I was pretty happy with the theory of cancer being a trade off for longevity, and now this nature paper comes and changes everything. It used to be simple, we have evolved a system of balances and checkpoints, which prevents stem cells from growing uncontrollably and turning into cancer as a result of induced or spontaneous mutations. This balance creates a condition where the stronger the system is, the more stem cells get purged and longevity is diminished to the benefit of being cancer free. Conversely a balance which tolerates more errors, has the benefit of conferring longer longevity to the detriment of getting cancer. It was so nice and simple. All the experiments so far such as overexpressing p53 agreed with that hypothesis. But now this team in Spain show that if you add an additional copy of p53, within its natural promoter, you get to have your cake and eat it too, longer longevity by 16% while the animal appear more youthfull and have reduced incidence of cancer. It seems the key is to express p53 when it's appropriate... It reminds me how ras expression in some system, depending on whether it's from a strong promoter, or it's endogenous promoter, gives diametrically opposed results, senescence vs transformation...

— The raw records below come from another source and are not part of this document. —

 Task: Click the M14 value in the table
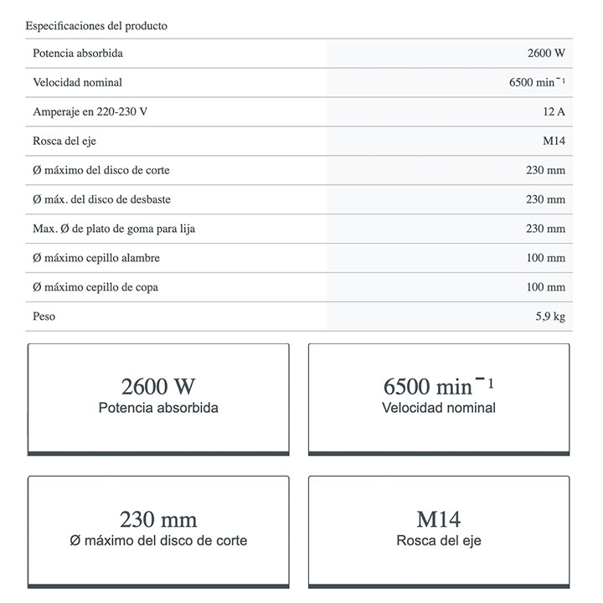(x=554, y=141)
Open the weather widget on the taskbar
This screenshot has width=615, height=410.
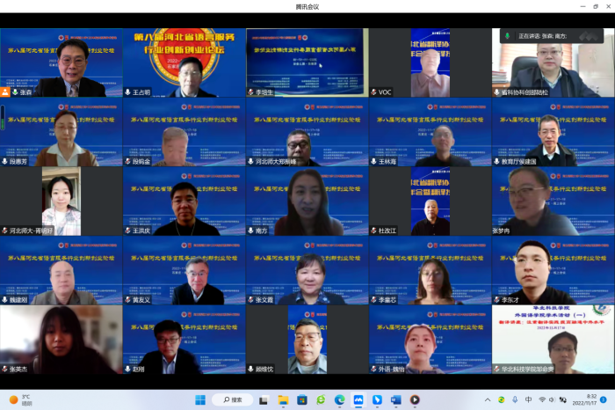(22, 399)
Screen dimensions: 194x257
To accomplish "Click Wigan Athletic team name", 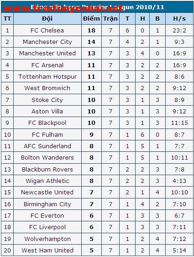I will 47,181.
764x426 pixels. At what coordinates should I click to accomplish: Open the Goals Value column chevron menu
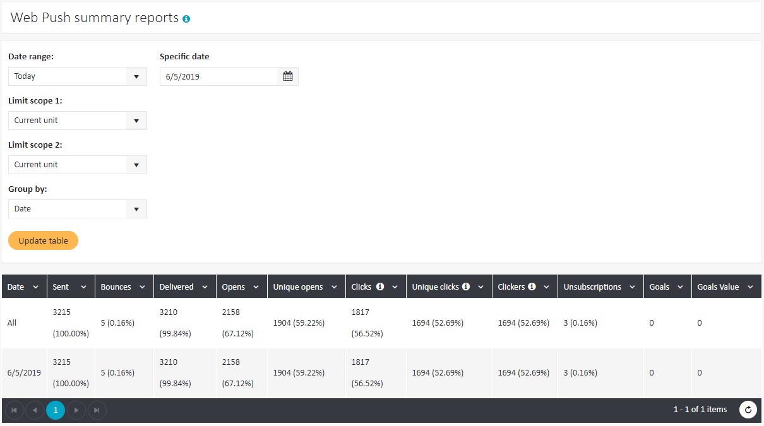pos(750,287)
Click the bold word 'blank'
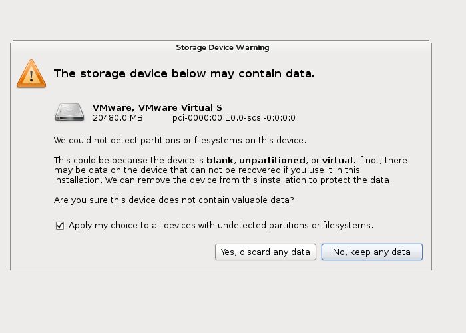Screen dimensions: 466x333 click(220, 160)
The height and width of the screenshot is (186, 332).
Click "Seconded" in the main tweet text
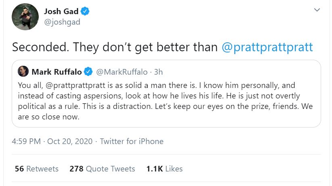(x=38, y=47)
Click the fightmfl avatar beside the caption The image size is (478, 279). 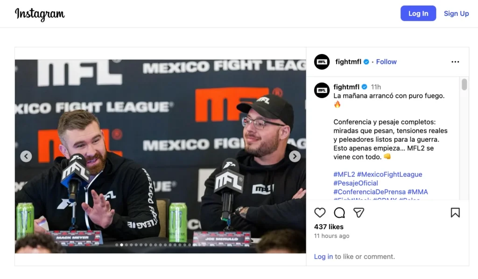coord(322,90)
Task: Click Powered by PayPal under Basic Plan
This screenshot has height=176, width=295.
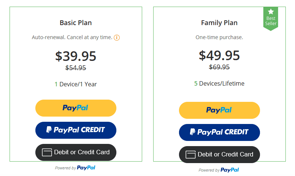Action: coord(75,168)
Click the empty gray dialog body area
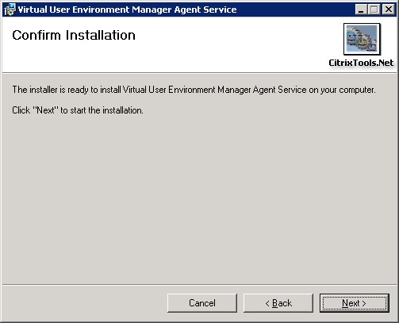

On a somewhat related topic, a new twist to the old oct4/c-myc/sox2/flf4 induced stem cells is that if you select for nanog, you can get the formation of germ cells. The drawback is that 20% of the offspring develop tumour, most likely because of c-myc. Is the change induced by c-myc permanent? if it was expressed only transiently, could we get around this problem? Somehow I suspect not, but I've recently been obsessed with generation-skipping epigenetic effects carried in the germline (hopefully more on this subject later...).


2 comments:

Aftersox said...

http://orbitalteapot.blogspot.com/2007/07/wave-function-of-universe-never.html

Sure, I'll trade links. Cool blog as well - fun schtuff.

Julia said...

Have put your blog in my blogroll...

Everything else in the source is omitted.